Copy out every line of the records where the string "computer" occurs.

[Opening SUPPLIED ENTRIES section]

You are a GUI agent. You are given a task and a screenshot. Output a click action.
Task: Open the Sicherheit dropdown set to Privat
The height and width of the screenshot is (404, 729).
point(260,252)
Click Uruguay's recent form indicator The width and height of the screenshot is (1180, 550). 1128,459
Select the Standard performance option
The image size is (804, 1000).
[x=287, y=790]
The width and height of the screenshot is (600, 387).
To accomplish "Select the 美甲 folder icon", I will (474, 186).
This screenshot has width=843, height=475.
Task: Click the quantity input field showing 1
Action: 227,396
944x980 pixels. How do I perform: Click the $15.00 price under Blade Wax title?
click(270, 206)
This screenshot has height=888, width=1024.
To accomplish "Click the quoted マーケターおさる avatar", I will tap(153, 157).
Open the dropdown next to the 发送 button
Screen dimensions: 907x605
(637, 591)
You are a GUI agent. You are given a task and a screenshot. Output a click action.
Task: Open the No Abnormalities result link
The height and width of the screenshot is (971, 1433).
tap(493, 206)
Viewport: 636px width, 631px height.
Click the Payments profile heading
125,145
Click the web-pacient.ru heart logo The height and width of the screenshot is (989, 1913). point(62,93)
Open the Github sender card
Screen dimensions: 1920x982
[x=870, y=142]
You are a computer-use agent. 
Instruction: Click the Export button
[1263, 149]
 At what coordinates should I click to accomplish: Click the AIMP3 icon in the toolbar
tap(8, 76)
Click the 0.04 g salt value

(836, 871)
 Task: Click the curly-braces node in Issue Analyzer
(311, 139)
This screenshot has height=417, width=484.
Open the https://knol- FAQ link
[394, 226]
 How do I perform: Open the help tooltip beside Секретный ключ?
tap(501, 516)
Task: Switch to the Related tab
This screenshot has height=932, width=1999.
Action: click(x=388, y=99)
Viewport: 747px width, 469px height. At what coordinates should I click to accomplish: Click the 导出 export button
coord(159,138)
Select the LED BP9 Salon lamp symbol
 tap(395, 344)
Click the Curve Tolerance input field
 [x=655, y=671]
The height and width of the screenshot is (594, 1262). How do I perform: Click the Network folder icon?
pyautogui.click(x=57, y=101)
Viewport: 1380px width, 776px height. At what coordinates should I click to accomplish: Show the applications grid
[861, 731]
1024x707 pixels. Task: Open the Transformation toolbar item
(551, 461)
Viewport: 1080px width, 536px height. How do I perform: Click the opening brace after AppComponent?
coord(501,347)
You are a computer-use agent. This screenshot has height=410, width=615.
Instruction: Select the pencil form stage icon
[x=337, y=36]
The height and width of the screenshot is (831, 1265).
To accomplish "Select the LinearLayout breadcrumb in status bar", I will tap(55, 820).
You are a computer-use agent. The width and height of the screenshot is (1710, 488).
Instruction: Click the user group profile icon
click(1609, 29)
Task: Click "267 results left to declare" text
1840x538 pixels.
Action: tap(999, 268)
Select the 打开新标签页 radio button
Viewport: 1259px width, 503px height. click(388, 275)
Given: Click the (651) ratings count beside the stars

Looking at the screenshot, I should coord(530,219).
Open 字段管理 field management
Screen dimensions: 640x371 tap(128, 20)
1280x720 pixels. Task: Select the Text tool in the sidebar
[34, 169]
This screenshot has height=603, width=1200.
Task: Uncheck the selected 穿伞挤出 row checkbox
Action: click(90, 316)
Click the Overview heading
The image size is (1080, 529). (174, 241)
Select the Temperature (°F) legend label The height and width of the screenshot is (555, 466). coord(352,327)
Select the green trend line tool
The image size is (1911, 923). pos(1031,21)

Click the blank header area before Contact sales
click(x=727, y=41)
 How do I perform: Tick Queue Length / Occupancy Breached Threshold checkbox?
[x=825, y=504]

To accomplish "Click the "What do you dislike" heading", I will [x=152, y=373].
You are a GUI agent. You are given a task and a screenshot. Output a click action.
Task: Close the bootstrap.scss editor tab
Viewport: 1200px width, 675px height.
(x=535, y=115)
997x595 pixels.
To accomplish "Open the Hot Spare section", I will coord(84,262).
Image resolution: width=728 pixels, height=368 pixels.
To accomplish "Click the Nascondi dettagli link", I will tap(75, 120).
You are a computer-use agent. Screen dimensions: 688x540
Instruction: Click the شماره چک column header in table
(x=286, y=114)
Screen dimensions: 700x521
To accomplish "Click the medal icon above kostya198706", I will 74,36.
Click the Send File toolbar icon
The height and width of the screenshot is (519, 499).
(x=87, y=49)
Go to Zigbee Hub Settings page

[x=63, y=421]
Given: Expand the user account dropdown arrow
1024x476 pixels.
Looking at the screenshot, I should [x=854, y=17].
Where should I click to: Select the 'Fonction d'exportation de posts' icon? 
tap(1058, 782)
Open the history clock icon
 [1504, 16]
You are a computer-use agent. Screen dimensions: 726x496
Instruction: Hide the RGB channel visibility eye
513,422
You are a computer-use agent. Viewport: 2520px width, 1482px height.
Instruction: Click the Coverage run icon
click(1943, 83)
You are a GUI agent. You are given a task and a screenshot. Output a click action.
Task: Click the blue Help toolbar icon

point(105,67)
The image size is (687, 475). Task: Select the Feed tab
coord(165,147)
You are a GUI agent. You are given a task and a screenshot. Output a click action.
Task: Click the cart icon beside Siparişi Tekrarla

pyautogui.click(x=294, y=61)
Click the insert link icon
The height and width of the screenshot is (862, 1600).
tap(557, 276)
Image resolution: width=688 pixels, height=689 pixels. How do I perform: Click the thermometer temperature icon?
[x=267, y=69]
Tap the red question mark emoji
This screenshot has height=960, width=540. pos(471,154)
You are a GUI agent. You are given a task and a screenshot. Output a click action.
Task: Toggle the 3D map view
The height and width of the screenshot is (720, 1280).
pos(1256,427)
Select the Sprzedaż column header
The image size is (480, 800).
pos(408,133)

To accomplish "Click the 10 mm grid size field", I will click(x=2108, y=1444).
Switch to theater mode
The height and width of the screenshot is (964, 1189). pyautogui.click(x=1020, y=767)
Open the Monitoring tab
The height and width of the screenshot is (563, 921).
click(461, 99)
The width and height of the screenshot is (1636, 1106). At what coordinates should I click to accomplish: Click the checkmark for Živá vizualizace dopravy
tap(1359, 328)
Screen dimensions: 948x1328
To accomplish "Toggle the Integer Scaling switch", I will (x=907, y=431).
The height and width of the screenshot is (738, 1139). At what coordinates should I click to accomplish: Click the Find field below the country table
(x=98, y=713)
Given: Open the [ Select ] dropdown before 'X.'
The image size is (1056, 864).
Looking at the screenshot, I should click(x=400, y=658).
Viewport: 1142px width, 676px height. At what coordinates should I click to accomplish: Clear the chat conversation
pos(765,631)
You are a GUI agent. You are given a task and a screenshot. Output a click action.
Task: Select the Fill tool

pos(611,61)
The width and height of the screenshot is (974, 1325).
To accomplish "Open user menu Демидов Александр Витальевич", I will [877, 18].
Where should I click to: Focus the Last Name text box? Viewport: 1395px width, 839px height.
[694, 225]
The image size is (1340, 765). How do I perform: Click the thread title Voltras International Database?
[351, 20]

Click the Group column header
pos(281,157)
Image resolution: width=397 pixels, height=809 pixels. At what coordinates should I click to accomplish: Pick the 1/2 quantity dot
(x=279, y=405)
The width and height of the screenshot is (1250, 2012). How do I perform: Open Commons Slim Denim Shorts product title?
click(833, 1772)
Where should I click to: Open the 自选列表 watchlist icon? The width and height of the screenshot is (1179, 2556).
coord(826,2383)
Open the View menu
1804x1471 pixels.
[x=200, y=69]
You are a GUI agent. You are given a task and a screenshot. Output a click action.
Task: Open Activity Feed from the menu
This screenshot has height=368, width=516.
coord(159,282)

[Closing SUPPLIED ENTRIES section]

**OUTPUT**
You are a computer-use agent. 
You are a computer-use agent. This screenshot has height=410, width=615.
You are a computer-use agent. The width and height of the screenshot is (1710, 488).
You are a computer-use agent. Screen dimensions: 688x540
You are a computer-use agent. Screen dimensions: 726x496
You are a computer-use agent. Viewport: 2520px width, 1482px height.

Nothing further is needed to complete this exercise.